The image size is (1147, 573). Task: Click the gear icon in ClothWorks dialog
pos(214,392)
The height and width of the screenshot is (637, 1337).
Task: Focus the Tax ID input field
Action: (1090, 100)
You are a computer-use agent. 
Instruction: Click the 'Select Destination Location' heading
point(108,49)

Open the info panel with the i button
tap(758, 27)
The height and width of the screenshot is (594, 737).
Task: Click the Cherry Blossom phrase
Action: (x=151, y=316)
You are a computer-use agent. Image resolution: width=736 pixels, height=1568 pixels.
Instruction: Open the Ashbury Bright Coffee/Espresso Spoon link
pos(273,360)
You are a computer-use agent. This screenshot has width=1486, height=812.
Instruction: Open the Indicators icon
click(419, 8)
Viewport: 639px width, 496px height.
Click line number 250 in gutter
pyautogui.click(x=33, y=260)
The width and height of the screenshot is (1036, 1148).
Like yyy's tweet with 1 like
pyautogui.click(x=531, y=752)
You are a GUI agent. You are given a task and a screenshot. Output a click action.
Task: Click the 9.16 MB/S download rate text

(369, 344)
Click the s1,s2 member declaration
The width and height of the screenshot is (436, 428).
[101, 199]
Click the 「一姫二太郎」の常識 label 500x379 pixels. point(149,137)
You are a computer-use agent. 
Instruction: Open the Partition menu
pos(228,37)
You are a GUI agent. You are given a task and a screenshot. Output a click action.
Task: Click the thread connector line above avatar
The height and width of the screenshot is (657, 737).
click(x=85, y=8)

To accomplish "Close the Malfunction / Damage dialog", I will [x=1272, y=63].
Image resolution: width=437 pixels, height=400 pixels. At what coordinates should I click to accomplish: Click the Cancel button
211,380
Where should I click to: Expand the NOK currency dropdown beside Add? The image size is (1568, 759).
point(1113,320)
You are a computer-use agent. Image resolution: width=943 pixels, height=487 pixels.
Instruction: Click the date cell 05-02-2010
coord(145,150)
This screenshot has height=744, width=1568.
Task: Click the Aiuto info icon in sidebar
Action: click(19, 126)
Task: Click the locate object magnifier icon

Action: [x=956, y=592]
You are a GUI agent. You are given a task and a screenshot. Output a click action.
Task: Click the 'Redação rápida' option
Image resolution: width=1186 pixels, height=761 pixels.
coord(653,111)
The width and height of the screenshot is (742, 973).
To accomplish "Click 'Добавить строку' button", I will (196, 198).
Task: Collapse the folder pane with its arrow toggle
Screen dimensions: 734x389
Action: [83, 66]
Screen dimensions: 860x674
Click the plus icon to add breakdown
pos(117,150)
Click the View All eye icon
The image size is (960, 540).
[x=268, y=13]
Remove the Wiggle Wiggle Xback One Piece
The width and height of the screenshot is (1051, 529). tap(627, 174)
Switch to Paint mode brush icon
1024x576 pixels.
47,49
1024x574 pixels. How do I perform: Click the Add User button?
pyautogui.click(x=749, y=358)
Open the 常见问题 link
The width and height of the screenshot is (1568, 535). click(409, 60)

AIM OF THE EXERCISE ->
Output the whole listing again, keeping every line identical.

ANSWER TO THIS PROBLEM ->
The image size is (1147, 573). Task: Click the gear icon in ClothWorks dialog
pos(214,392)
The height and width of the screenshot is (637, 1337).
Task: Focus the Tax ID input field
Action: (1090, 100)
You are a computer-use agent. 
Instruction: Click the 'Select Destination Location' heading
point(108,49)

Open the info panel with the i button
tap(758, 27)
The height and width of the screenshot is (594, 737).
Task: Click the Cherry Blossom phrase
Action: (x=151, y=316)
You are a computer-use agent. Image resolution: width=736 pixels, height=1568 pixels.
Instruction: Open the Ashbury Bright Coffee/Espresso Spoon link
pos(273,360)
You are a computer-use agent. This screenshot has width=1486, height=812.
Instruction: Open the Indicators icon
click(419, 8)
Viewport: 639px width, 496px height.
Click line number 250 in gutter
pyautogui.click(x=33, y=260)
The width and height of the screenshot is (1036, 1148).
Like yyy's tweet with 1 like
pyautogui.click(x=531, y=752)
You are a GUI agent. You are given a task and a screenshot. Output a click action.
Task: Click the 9.16 MB/S download rate text

(369, 344)
Click the s1,s2 member declaration
The width and height of the screenshot is (436, 428).
[101, 199]
Click the 「一姫二太郎」の常識 label 500x379 pixels. point(149,137)
You are a computer-use agent. 
Instruction: Open the Partition menu
pos(228,37)
You are a GUI agent. You are given a task and a screenshot. Output a click action.
Task: Click the thread connector line above avatar
The height and width of the screenshot is (657, 737).
click(x=85, y=8)

To accomplish "Close the Malfunction / Damage dialog", I will [x=1272, y=63].
Image resolution: width=437 pixels, height=400 pixels. At what coordinates should I click to accomplish: Click the Cancel button
211,380
Where should I click to: Expand the NOK currency dropdown beside Add? The image size is (1568, 759).
point(1113,320)
You are a computer-use agent. Image resolution: width=943 pixels, height=487 pixels.
Instruction: Click the date cell 05-02-2010
coord(145,150)
This screenshot has height=744, width=1568.
Task: Click the Aiuto info icon in sidebar
Action: click(19, 126)
Task: Click the locate object magnifier icon

Action: [x=956, y=592]
You are a GUI agent. You are given a task and a screenshot. Output a click action.
Task: Click the 'Redação rápida' option
Image resolution: width=1186 pixels, height=761 pixels.
coord(653,111)
The width and height of the screenshot is (742, 973).
To accomplish "Click 'Добавить строку' button", I will (196, 198).
Task: Collapse the folder pane with its arrow toggle
Screen dimensions: 734x389
Action: [83, 66]
Screen dimensions: 860x674
Click the plus icon to add breakdown
pos(117,150)
Click the View All eye icon
The image size is (960, 540).
[x=268, y=13]
Remove the Wiggle Wiggle Xback One Piece
The width and height of the screenshot is (1051, 529). tap(627, 174)
Switch to Paint mode brush icon
1024x576 pixels.
47,49
1024x574 pixels. How do I perform: Click the Add User button?
pyautogui.click(x=749, y=358)
Open the 常见问题 link
The width and height of the screenshot is (1568, 535). click(409, 60)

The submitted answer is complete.